Differing roles of Akt and serum- and glucocorticoid-regulated kinase in glucose metabolism, DNA synthesis, and oncogenic activity.

Serum- and glucocorticoid-regulated kinase (SGK) is a serine kinase that has a catalytic domain homologous to that of Akt, but lacks the pleckstrin homology domain present in Akt. Akt reportedly plays a key role in various cellular actions, including glucose transport, glycogen synthesis, DNA synthesis, anti-apoptotic activity, and cell proliferation. In this study, we attempted to reveal the different roles of SGK and Akt by overexpressing active mutants of Akt and SGK. We found that adenovirus-mediated overexpression of myristoylated (myr-) forms of Akt resulted in high glucose transport activity in 3T3-L1 adipocytes, phosphorylated glycogen synthase kinase-3 (GSK3) and enhanced glycogen synthase activity in hepatocytes, and the promotion of DNA synthesis in interleukin-3-dependent 32D cells. In addition, stable transfection of myr-Akt in NIH3T3 cells induced an oncogenic transformation in soft agar assays.

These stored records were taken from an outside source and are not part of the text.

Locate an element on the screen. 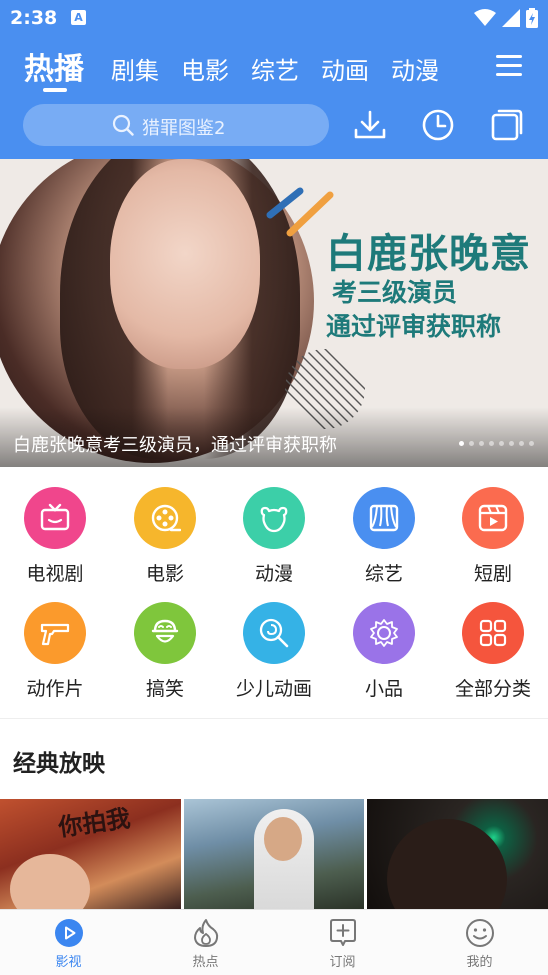 This screenshot has height=975, width=548. category-label: 小品 is located at coordinates (384, 689).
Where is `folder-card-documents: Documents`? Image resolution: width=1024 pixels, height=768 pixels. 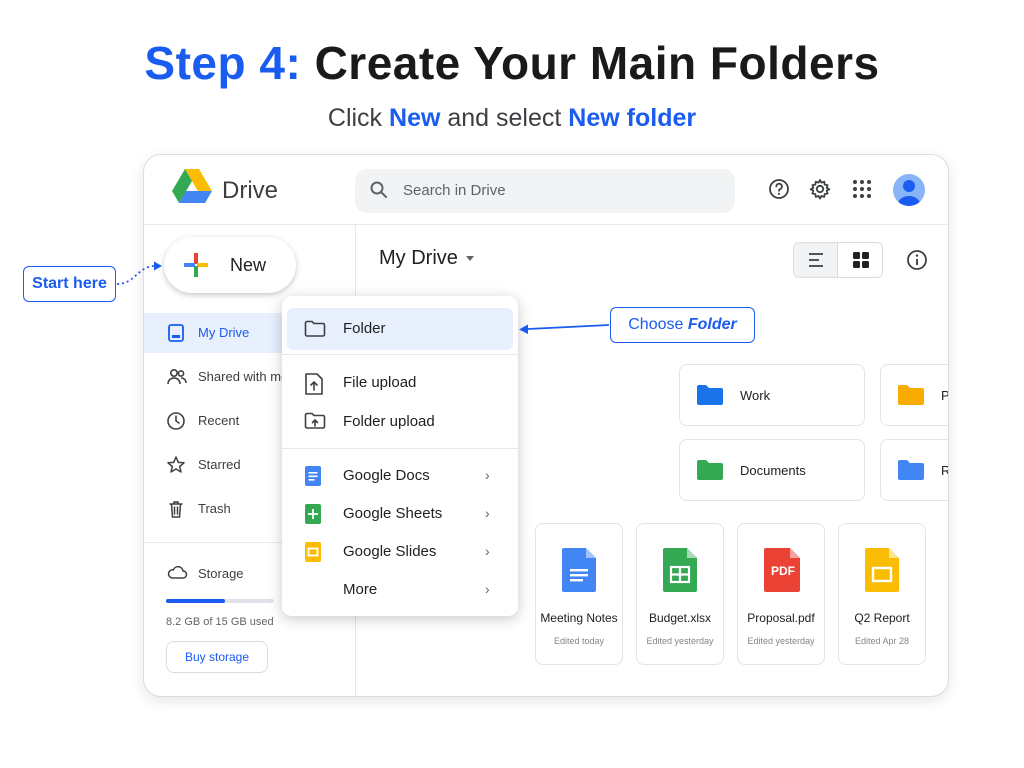
folder-card-documents: Documents is located at coordinates (772, 470).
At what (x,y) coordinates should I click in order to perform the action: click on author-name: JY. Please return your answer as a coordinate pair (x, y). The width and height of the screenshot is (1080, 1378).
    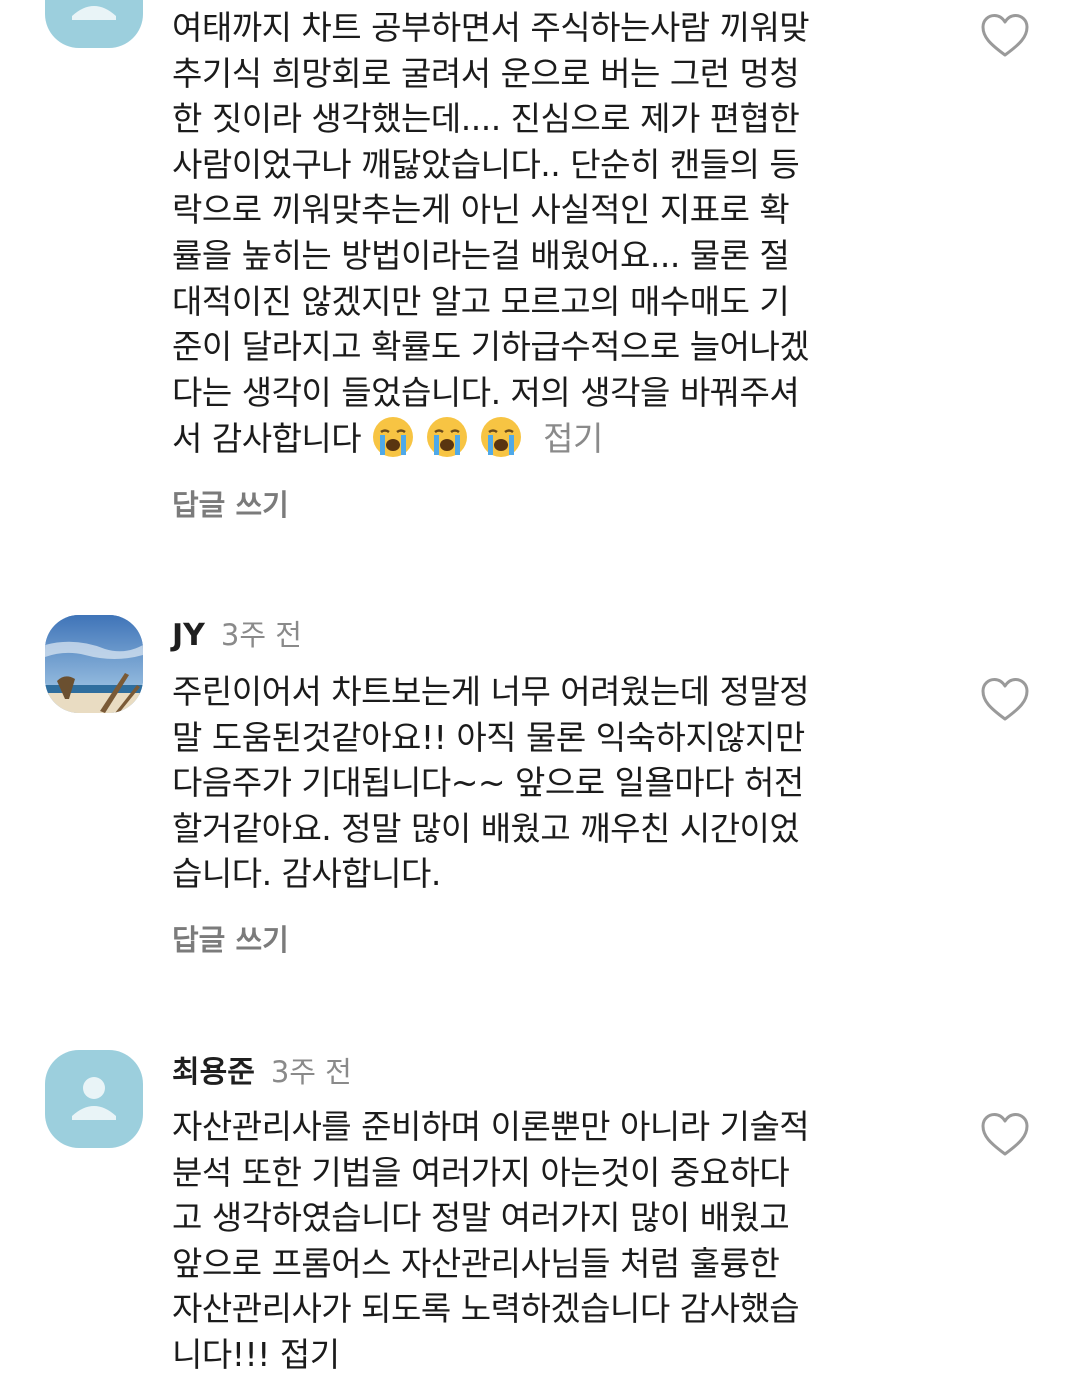
    Looking at the image, I should click on (188, 636).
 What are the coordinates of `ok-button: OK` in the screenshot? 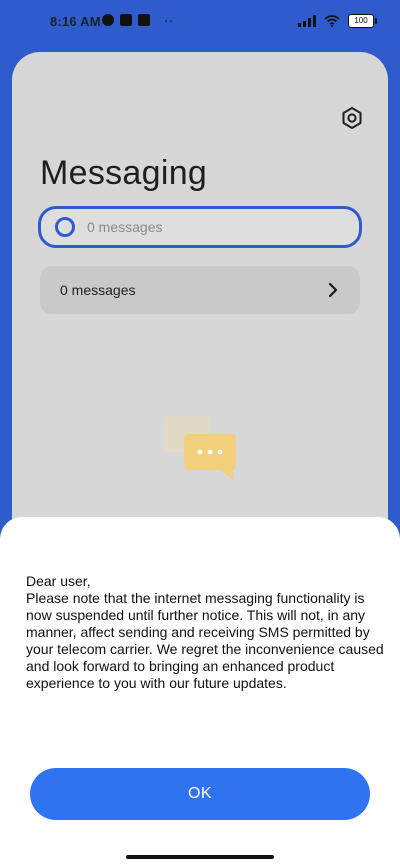 It's located at (200, 794).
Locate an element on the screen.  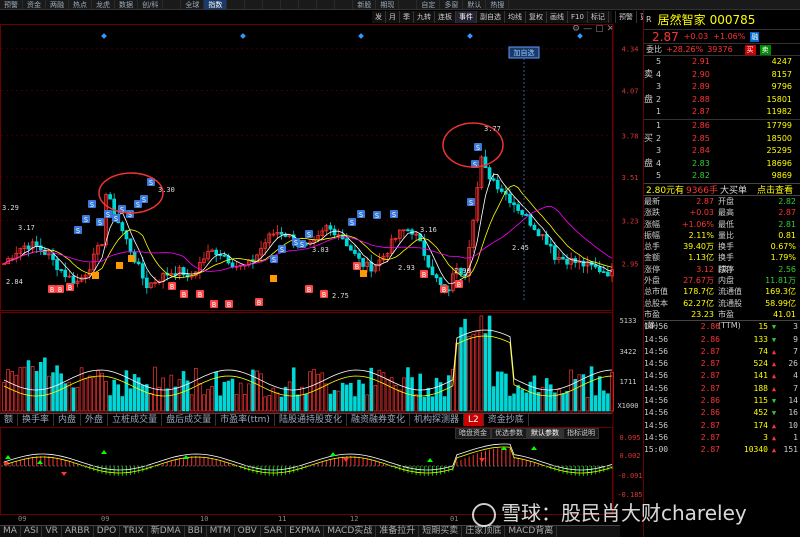
stat-key: 市盈(TTM) is located at coordinates (730, 320).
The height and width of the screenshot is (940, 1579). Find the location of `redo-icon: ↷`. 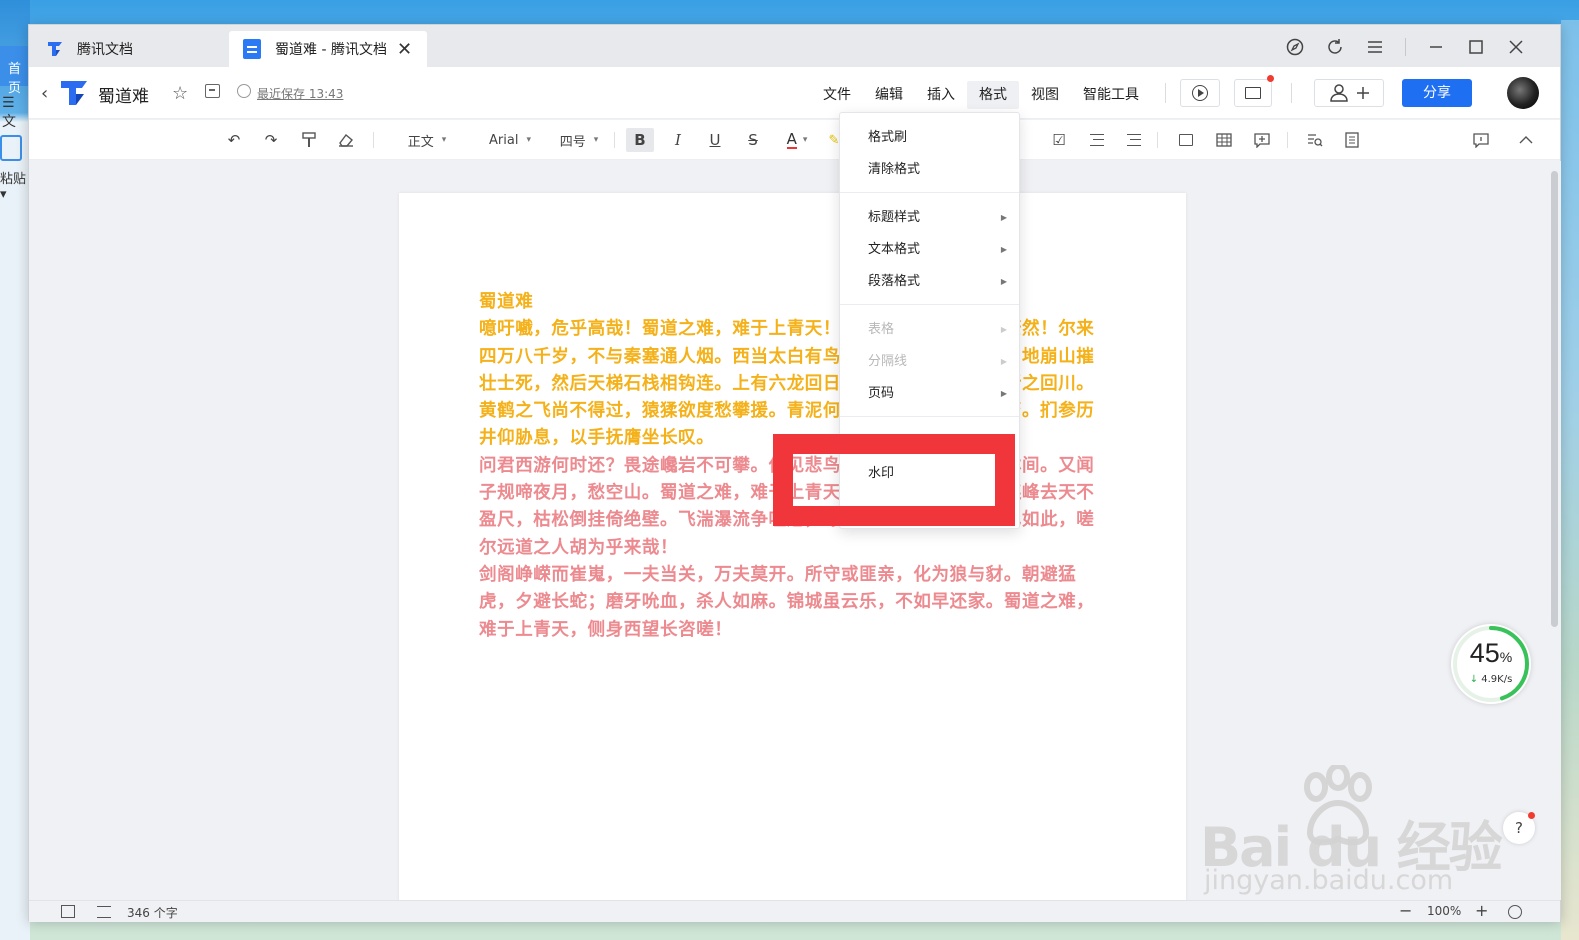

redo-icon: ↷ is located at coordinates (271, 140).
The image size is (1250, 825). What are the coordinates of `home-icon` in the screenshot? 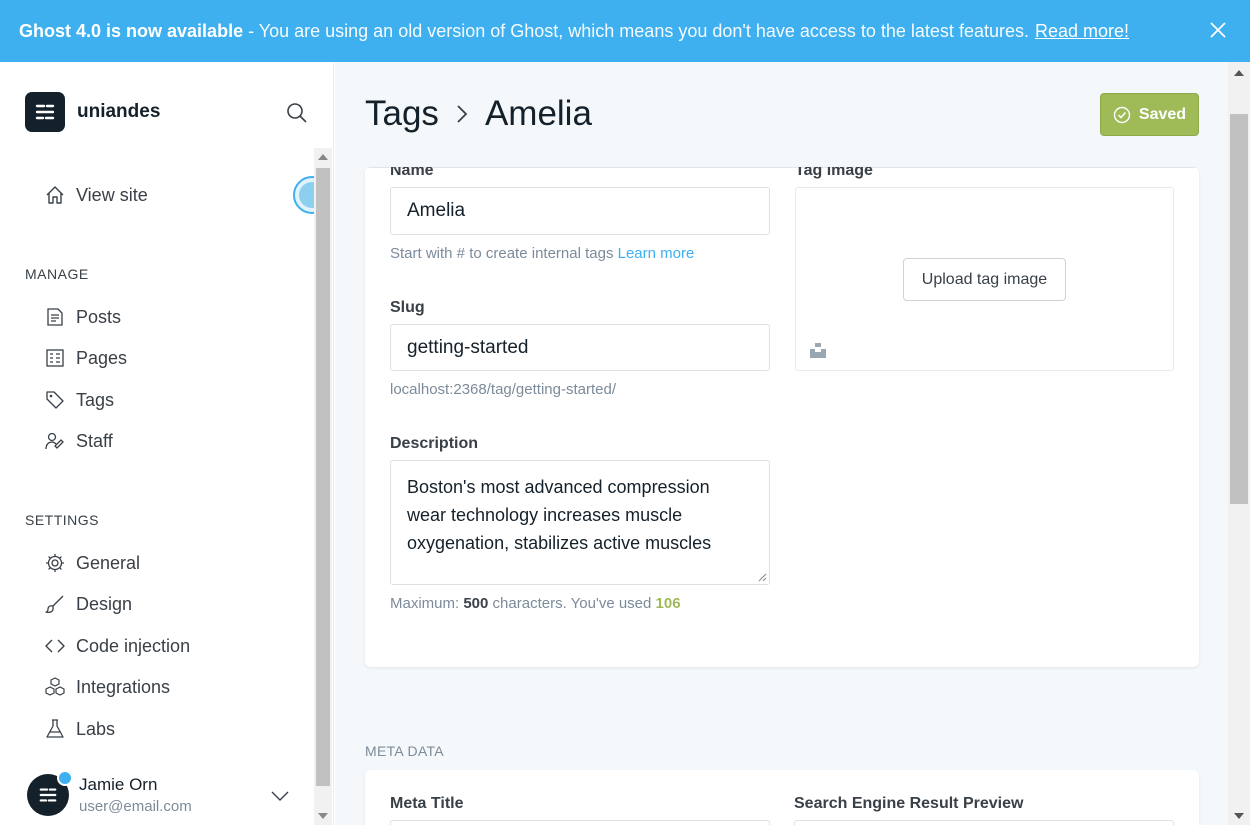 It's located at (55, 195).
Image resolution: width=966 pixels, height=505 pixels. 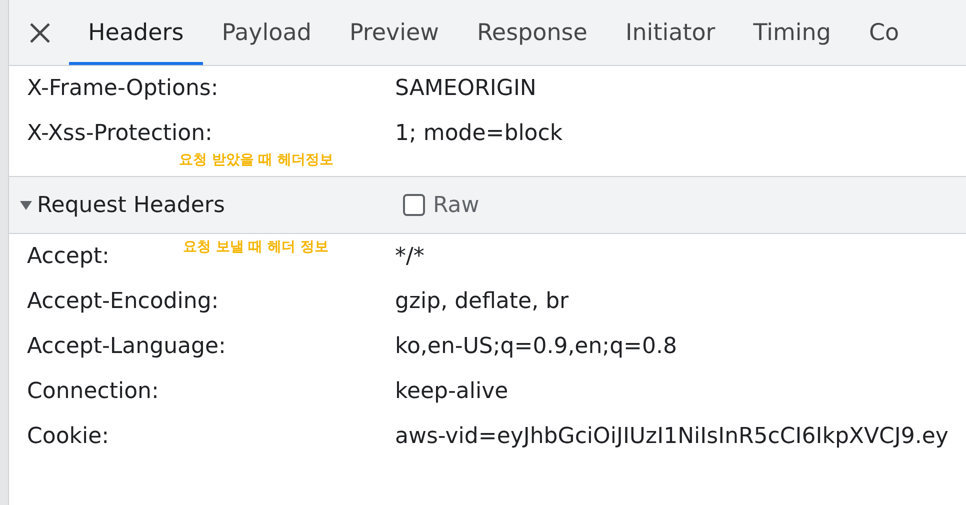 I want to click on close-icon, so click(x=40, y=33).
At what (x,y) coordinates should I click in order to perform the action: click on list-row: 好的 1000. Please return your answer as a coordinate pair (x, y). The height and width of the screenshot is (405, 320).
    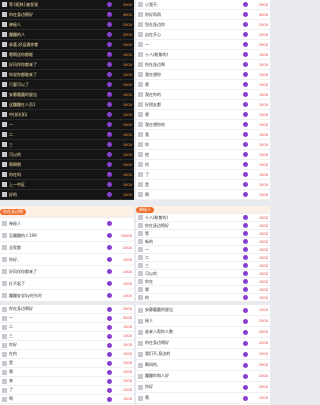
    Looking at the image, I should click on (67, 195).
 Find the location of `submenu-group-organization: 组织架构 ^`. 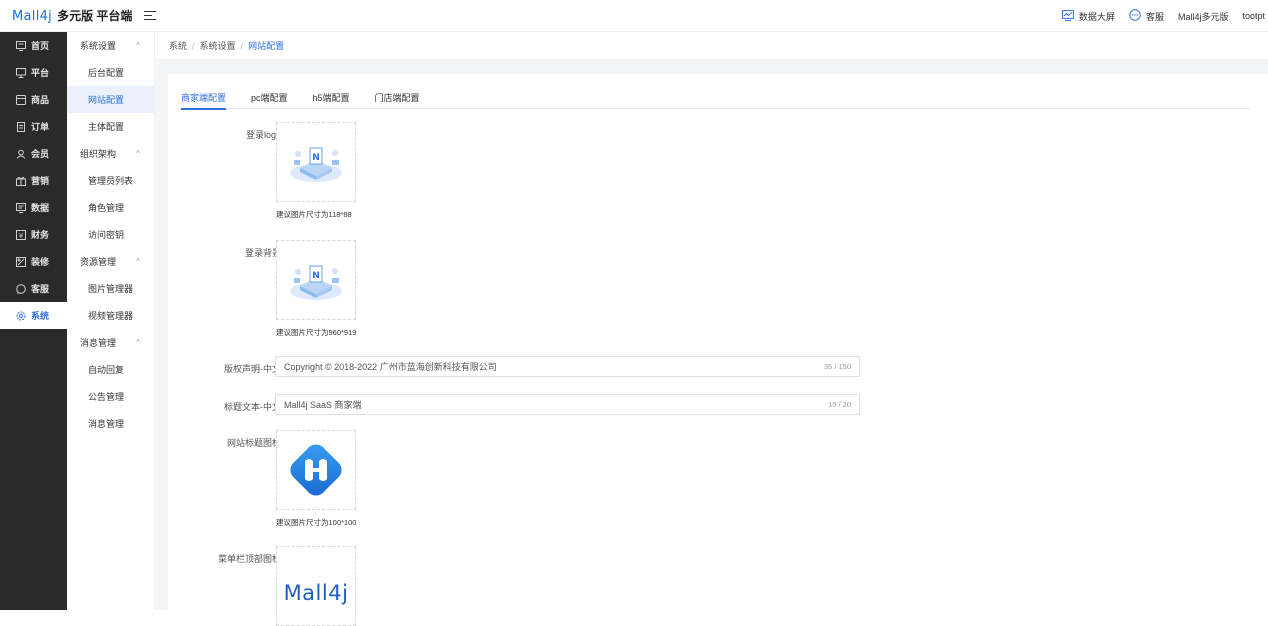

submenu-group-organization: 组织架构 ^ is located at coordinates (110, 154).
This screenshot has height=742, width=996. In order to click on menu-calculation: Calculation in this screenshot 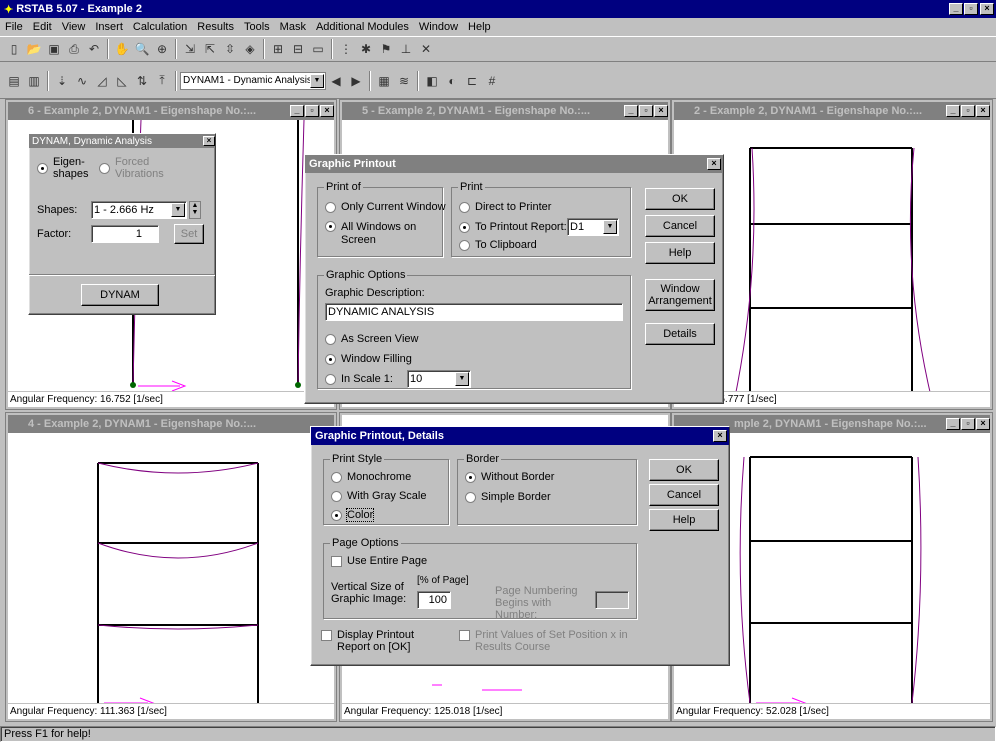, I will do `click(160, 27)`.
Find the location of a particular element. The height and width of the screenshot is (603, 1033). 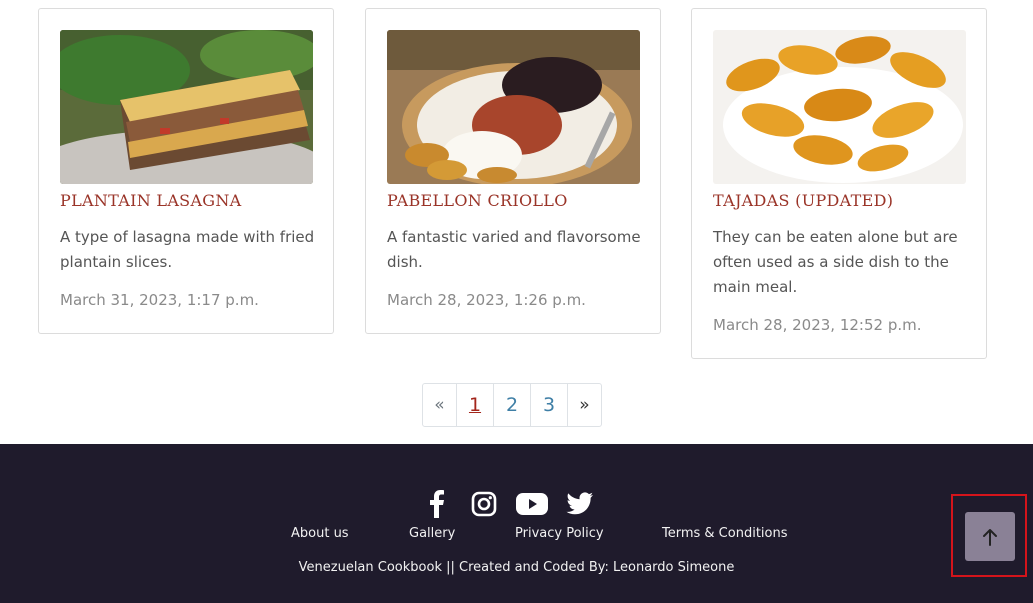

back-to-top-button is located at coordinates (990, 536).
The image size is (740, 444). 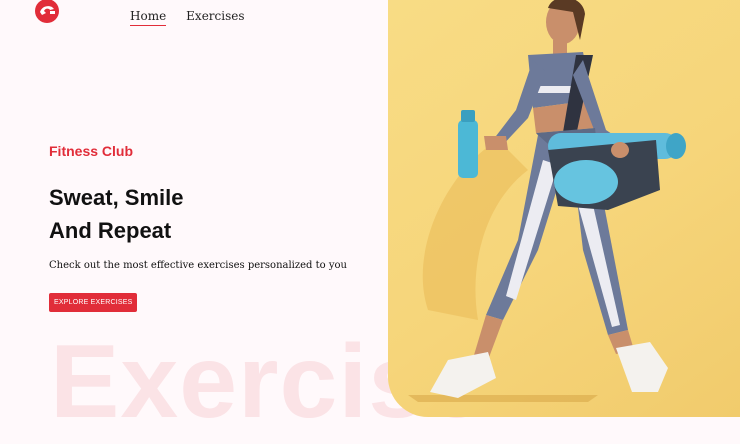 I want to click on main-nav: Home Exercises, so click(x=188, y=18).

The active mutant of SGK (D-SGK, substitution of Ser422 with Asp) and myr-SGK were shown to phosphorylate GSK3 and to enhance glycogen synthase activity in hepatocytes in a manner very similar to that observed for myr-Akt. However, despite the comparable degree of GSK3 phosphorylation between myr-Akt and d-SGK or myr-SGK, d-SGK and myr-SGK failed to enhance glucose transport activity in 3T3-L1 cells, DNA synthesis in 32D cells, and oncogenic transformation in NIH3T3 cells. Therefore, the different roles of SGK and Akt cannot be attributed to ability or inability to translocate to the membrane thorough the pleckstrin homology domain, but rather must be attributable to differences in the relatively narrow substrate specificities of these kinases. In addition, our observations strongly suggest that phosphorylation of GSK3 is either not involved in or not sufficient for GLUT4 translocation, DNA synthesis, or oncogenic transformation. Thus, the identification of substrates selectively phosphorylated by Akt, but by not SGK, may provide clues to clarifying the pathway leading from Akt activation to these cellular activities.